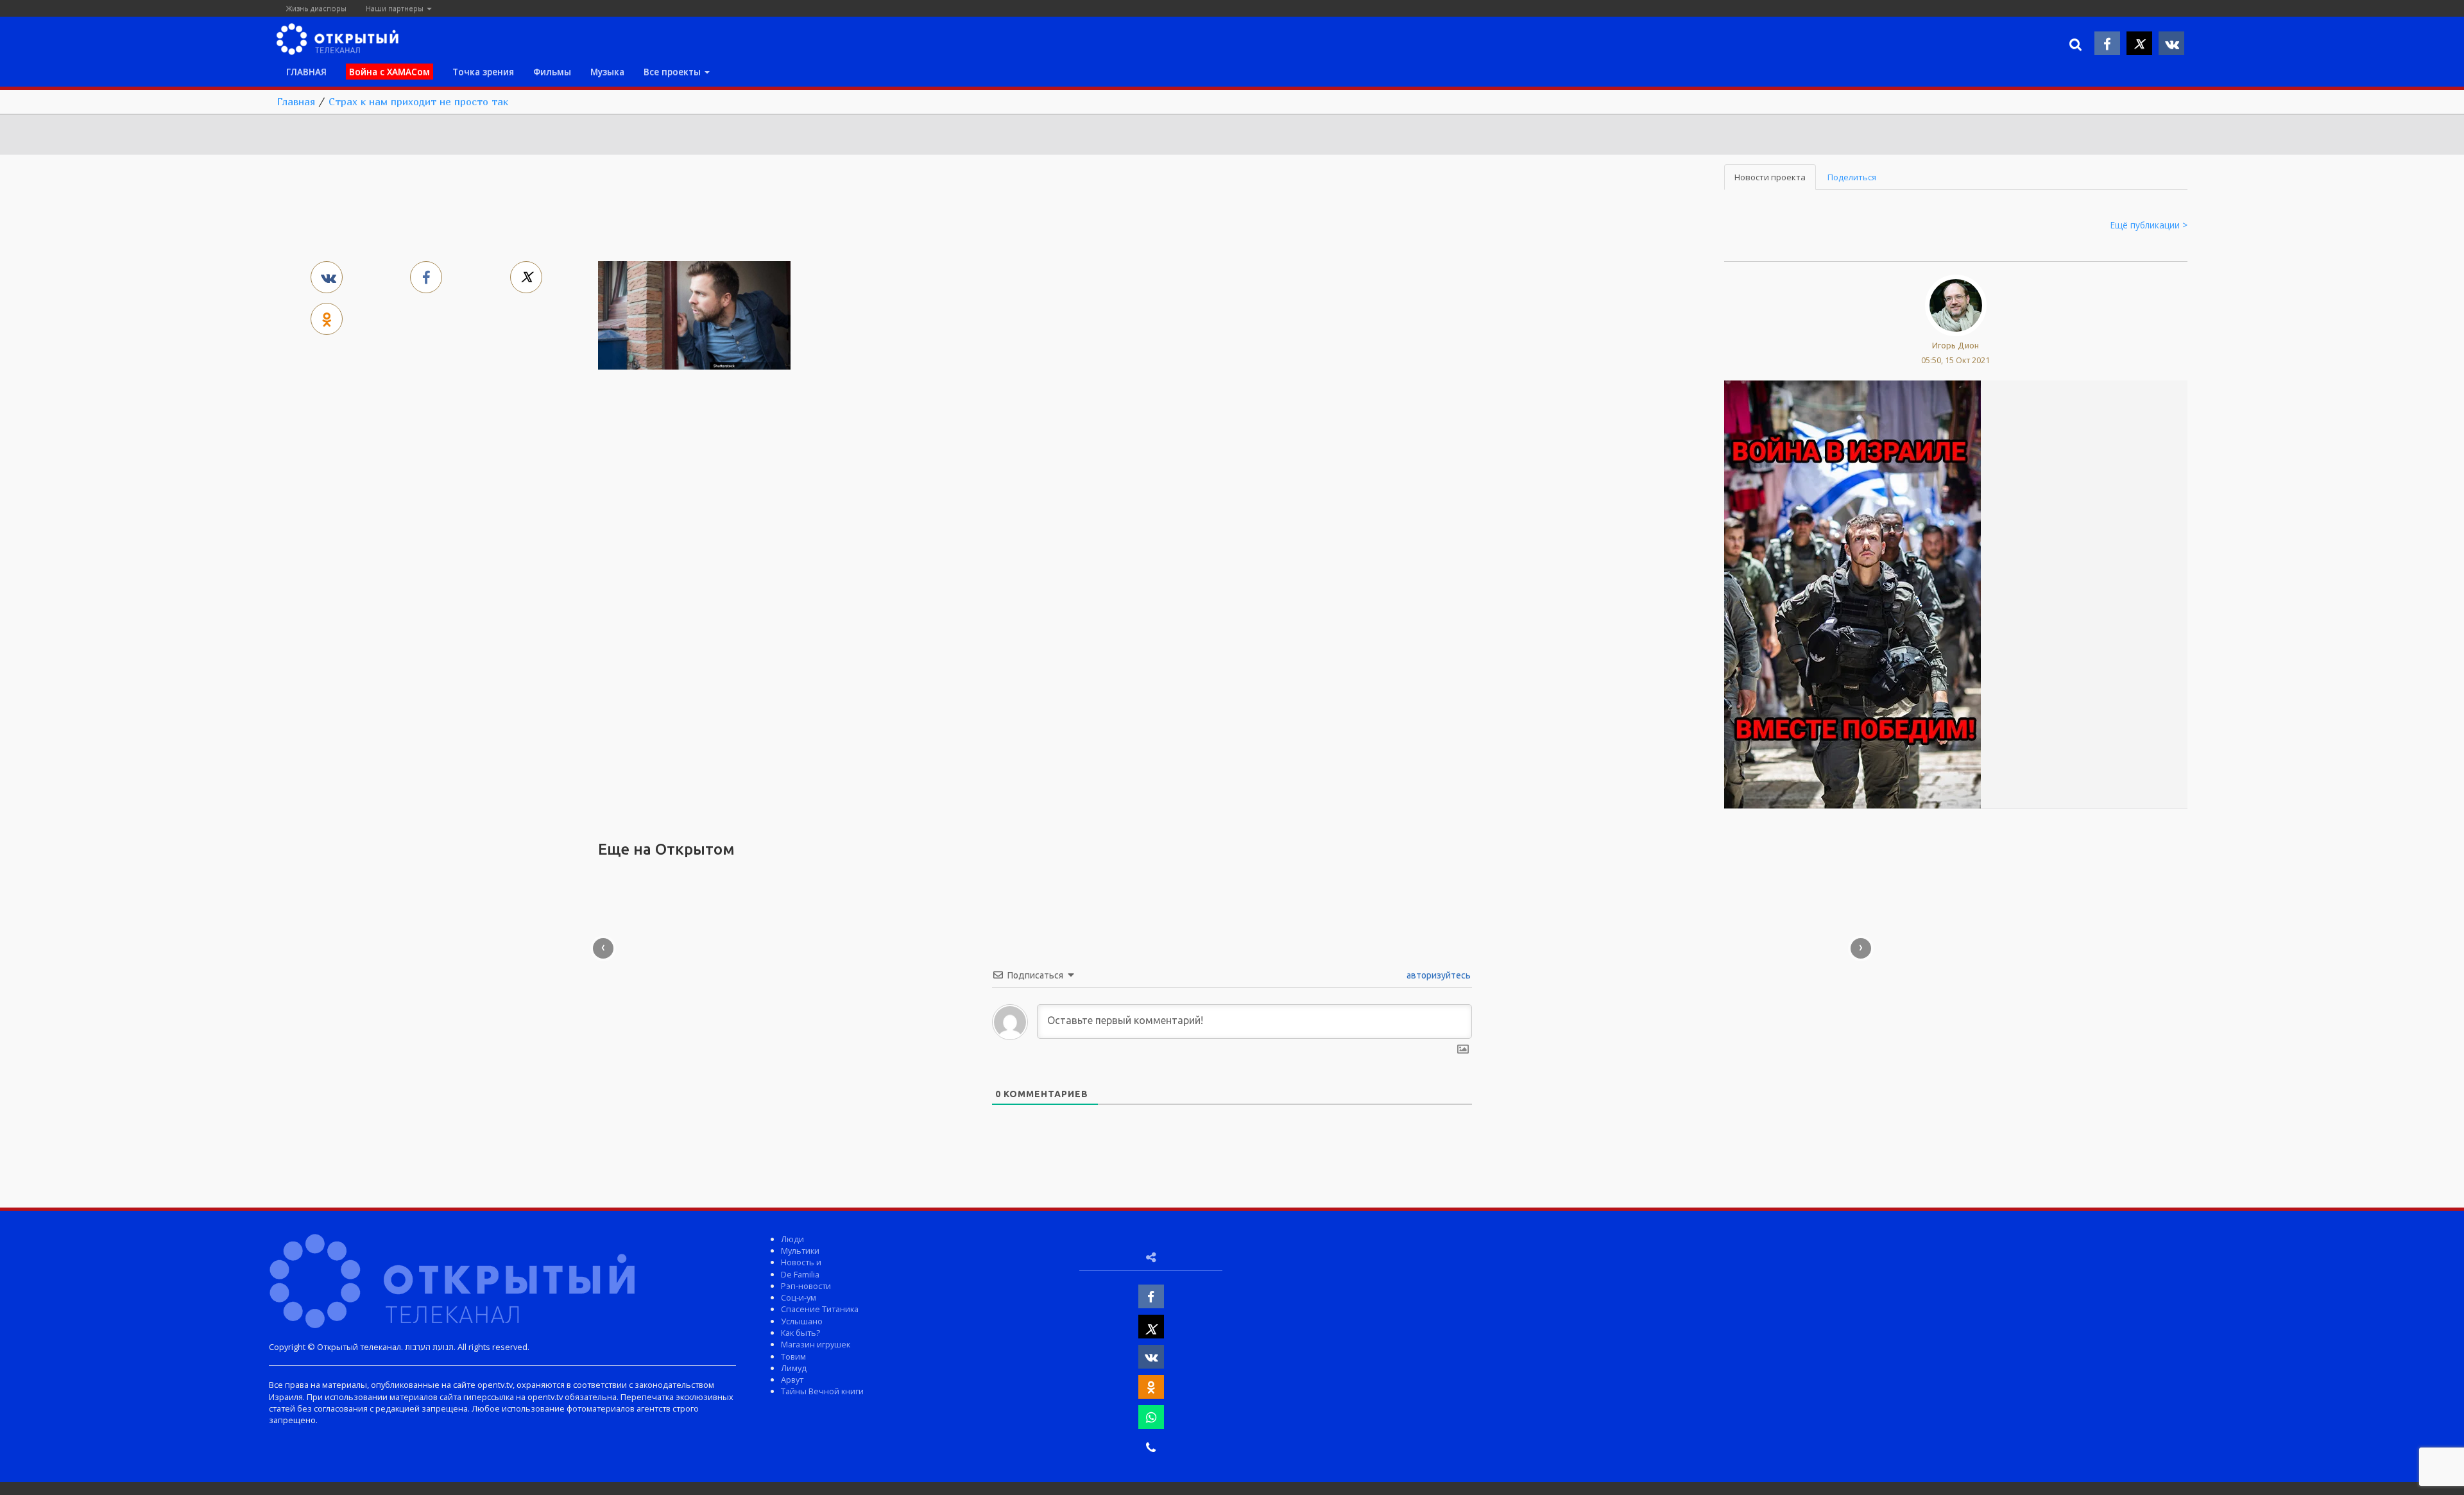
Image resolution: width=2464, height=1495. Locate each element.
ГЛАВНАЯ (306, 71)
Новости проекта (1770, 177)
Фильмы (552, 71)
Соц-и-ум (798, 1297)
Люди (792, 1239)
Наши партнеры (395, 8)
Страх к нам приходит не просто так (418, 101)
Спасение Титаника (820, 1309)
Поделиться (1851, 177)
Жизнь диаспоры (316, 8)
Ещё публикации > (2148, 225)
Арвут (792, 1379)
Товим (793, 1356)
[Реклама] (1852, 593)
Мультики (800, 1250)
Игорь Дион (1955, 345)
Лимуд (794, 1368)
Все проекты (673, 71)
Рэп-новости (806, 1286)
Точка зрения (483, 71)
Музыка (607, 71)
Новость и (801, 1262)
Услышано (802, 1321)
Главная (296, 101)
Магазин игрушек (815, 1344)
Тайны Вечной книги (822, 1391)
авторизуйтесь (1438, 975)
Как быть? (800, 1332)
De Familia (800, 1274)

====================

→ **EXERCISE DESCRIPTION**: Are you able to set down all the lines above exactly, without any pictures?

→ **OUTPUT FOR THIS TASK**:
Image resolution: width=2464, height=1495. Locate each element.
ГЛАВНАЯ (306, 71)
Новости проекта (1770, 177)
Фильмы (552, 71)
Соц-и-ум (798, 1297)
Люди (792, 1239)
Наши партнеры (395, 8)
Страх к нам приходит не просто так (418, 101)
Спасение Титаника (820, 1309)
Поделиться (1851, 177)
Жизнь диаспоры (316, 8)
Ещё публикации > (2148, 225)
Арвут (792, 1379)
Товим (793, 1356)
[Реклама] (1852, 593)
Мультики (800, 1250)
Игорь Дион (1955, 345)
Лимуд (794, 1368)
Все проекты (673, 71)
Рэп-новости (806, 1286)
Точка зрения (483, 71)
Музыка (607, 71)
Новость и (801, 1262)
Услышано (802, 1321)
Главная (296, 101)
Магазин игрушек (815, 1344)
Тайны Вечной книги (822, 1391)
авторизуйтесь (1438, 975)
Как быть? (800, 1332)
De Familia (800, 1274)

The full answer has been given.